From the discussion in the comments section it looks like what you really want is to protect your original high-resolution images.
Having that in mind, I'd suggest to actually do that first using your web server configuration (e.g., Apache mod_authz_core or Nginx ngx_http_access_module) to deny access from the web to the directory where your original images are stored.
Note that the server will only deny access to your images from the web, but you will still be able to access them directly from your PHP scripts. Since you already are displaying images using some "resizer" script I'd suggest putting some hard limit there and refuse to resize images to anything bigger then that (e.g., something like $width = min(1000, $_GET['w'])).
I know this does not answer your original question, but I think this would the right solution to protect your images. And if you still want to obfuscate the original name and resizing parameters you can do that however you see fit without worrying that someone might figure out what’s behind it.
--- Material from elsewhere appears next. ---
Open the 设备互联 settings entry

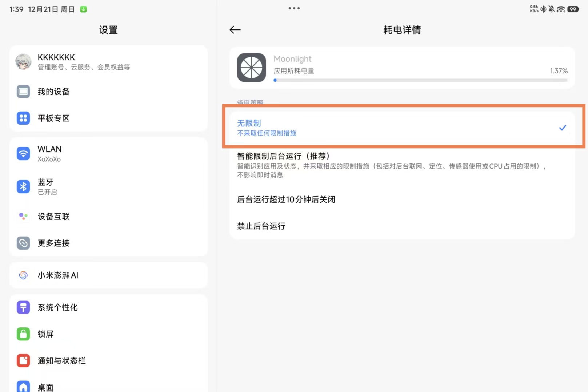click(108, 217)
I'm afraid, you won't be able to shorten the query string better than any known
compression algorithm. As mentioned in other answers, a compressed
version will be shorter by a few (around 4-6) characters than the original.
Moreover, the original string can be decoded relatively easy (opposed to decoding SHA-1 or MD5, for instance).
I suggest shortening URLs by means of Web server configuration. You might
shorten it further by replacing image path with an ID (store ID-filename
pairs in a database).
For example, the following Nginx configuration accepts
URLs like /t/123456/700/500/4fc286f1a6a9ac4862bdd39a94a80858, where
the first number (123456) is supposed to be an image ID from database;
700 and 500 are image dimensions;
the last part is an MD5 hash protecting from requests with different dimensions.
# Adjust maximum image size
# image_filter_buffer 5M;
server {
listen 127.0.0.13:80;
server_name img-thumb.local;
access_log /var/www/img-thumb/logs/access.log;
error_log /var/www/img-thumb/logs/error.log info;
set $root "/var/www/img-thumb/public";
# /t/image_id/width/height/md5
location ~* "(*UTF8)^/t/(\d+)/(\d+)/(\d+)/([a-zA-Z0-9]{32})$" {
include fastcgi_params;
fastcgi_pass unix:/tmp/php-fpm-img-thumb.sock;
fastcgi_param QUERY_STRING image_id=$1&w=$2&h=$3&hash=$4;
fastcgi_param SCRIPT_FILENAME /var/www/img-thumb/public/t/resize.php;
image_filter resize $2 $3;
error_page 415 = /empty;
break;
}
location = /empty {
empty_gif;
}
location / { return 404; }
}
The server accepts only URLs of specified pattern, forwards request to /public/t/resize.php script with modified query string, then resizes the image generated by PHP with the image_filter module. In case of error, returns an empty GIF image.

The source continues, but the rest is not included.